漫画家・コラムニストとして活躍するカレー沢薫氏が、家庭生活をはじめとする身のまわりのさまざまなテーマについて語ります。
今回のテーマは「省エネ」だ。
おそらくこれから空前の省エネブームが来るだろう。もしかしたらもう来ているのかもしれないが、社会のことは何一つわからない。
なぜ省エネブームがくるのかというと、ここ数年コロナウイルスの影響で自宅にいる時間が大幅に増えたからだ。
風呂トイレ、窓なし、コンクリート打ちっぱなしのミニマリスト垂涎な部屋に一日中横になっている場合を除けば、家に人間がいるとそれだけで水道光熱費がかかるのだ。
ちなみに、床コン状態だったとしても住民税とかはバッチリかかったりもする。
日本は生存権があるため生まれてきた限り生きる権利があるのだが、同時に生きている限り何かを奪われ続ける義務が発生したりもしている。
もしかしたら税金というのは「貴様が生きていることに対する罰金」という意味なのだろうか。だとしても、国ではなく実際に迷惑をかけている地球さんに払いたい。今日も無断で二酸化炭素を吐いて本当に申し訳ないと思っている。
....
- 課題要件:
A - 課題文で「ミニマリスト垂涎な部屋」の様子として読点で区切って挙げられている語句を、すべて書き出してください。
B - 課題文のうち、「おそらくこれから空前の省エネ」という語句を含む箇所から始めて「義務が発生したりもしている。」で終わるまでを、一字一句変えずに再掲してください。
C - 課題文では、省エネブームが来るのはなぜだと述べていますか。

- 入力データ:
....
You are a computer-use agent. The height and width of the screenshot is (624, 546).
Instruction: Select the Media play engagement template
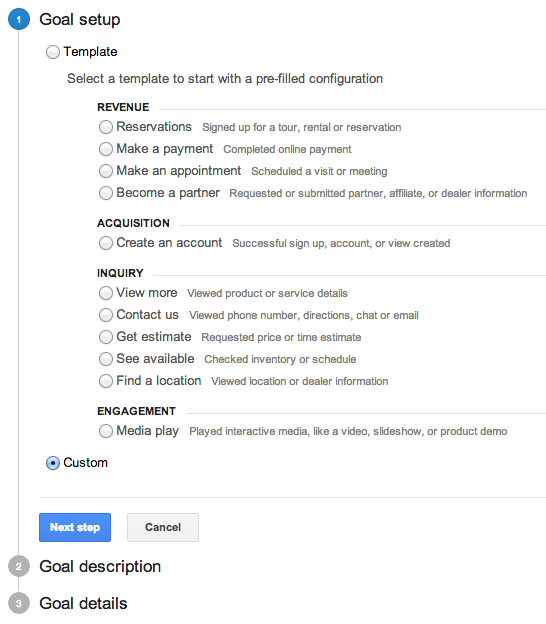coord(105,431)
....
- 解答一覧:
A - 風呂トイレ、窓なし、コンクリート打ちっぱなし

B -
おそらくこれから空前の省エネブームが来るだろう。もしかしたらもう来ているのかもしれないが、社会のことは何一つわからない。
なぜ省エネブームがくるのかというと、ここ数年コロナウイルスの影響で自宅にいる時間が大幅に増えたからだ。
風呂トイレ、窓なし、コンクリート打ちっぱなしのミニマリスト垂涎な部屋に一日中横になっている場合を除けば、家に人間がいるとそれだけで水道光熱費がかかるのだ。
ちなみに、床コン状態だったとしても住民税とかはバッチリかかったりもする。
日本は生存権があるため生まれてきた限り生きる権利があるのだが、同時に生きている限り何かを奪われ続ける義務が発生したりもしている。

C - ここ数年、コロナウイルスの影響で自宅にいる時間が大幅に増えたからです。